What to produce: When a line of the entries contains the word "dropdown", report that line.

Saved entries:
☆ ☆ ☆
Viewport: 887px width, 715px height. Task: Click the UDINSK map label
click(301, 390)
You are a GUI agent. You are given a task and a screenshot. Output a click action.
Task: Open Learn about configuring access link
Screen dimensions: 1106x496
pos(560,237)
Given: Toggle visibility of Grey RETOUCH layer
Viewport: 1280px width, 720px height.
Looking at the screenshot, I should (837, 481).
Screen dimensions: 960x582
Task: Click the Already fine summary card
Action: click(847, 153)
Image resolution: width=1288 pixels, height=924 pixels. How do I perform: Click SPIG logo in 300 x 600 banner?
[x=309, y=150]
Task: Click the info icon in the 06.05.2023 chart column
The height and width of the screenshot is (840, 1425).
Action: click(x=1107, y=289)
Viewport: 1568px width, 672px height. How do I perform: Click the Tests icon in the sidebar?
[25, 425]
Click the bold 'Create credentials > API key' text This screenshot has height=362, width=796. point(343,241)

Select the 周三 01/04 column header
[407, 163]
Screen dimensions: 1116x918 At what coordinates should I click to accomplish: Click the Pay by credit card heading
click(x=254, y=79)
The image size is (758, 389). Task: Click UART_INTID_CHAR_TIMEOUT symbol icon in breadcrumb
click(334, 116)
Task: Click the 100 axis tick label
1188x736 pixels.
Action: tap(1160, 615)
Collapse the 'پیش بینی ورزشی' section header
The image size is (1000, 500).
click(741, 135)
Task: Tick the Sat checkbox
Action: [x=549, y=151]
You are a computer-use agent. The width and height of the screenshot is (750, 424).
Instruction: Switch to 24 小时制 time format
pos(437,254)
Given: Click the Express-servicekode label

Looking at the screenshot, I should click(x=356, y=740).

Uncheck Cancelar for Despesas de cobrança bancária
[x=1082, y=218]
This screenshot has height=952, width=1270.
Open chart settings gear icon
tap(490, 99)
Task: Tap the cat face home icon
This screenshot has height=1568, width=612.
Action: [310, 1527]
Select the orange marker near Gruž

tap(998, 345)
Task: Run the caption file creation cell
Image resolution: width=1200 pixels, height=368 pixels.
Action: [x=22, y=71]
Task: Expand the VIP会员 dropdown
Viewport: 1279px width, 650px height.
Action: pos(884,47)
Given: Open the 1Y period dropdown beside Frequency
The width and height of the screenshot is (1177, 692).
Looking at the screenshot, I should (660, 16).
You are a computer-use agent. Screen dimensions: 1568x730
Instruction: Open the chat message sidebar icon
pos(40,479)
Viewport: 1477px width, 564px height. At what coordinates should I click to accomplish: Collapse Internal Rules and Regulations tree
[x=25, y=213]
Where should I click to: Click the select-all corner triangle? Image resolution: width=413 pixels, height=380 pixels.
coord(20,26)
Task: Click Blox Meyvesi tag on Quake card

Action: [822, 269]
☆ ☆ ☆
Exercise result:
Task: Expand the VIP会员 dropdown
Given: Open the 1Y period dropdown beside Frequency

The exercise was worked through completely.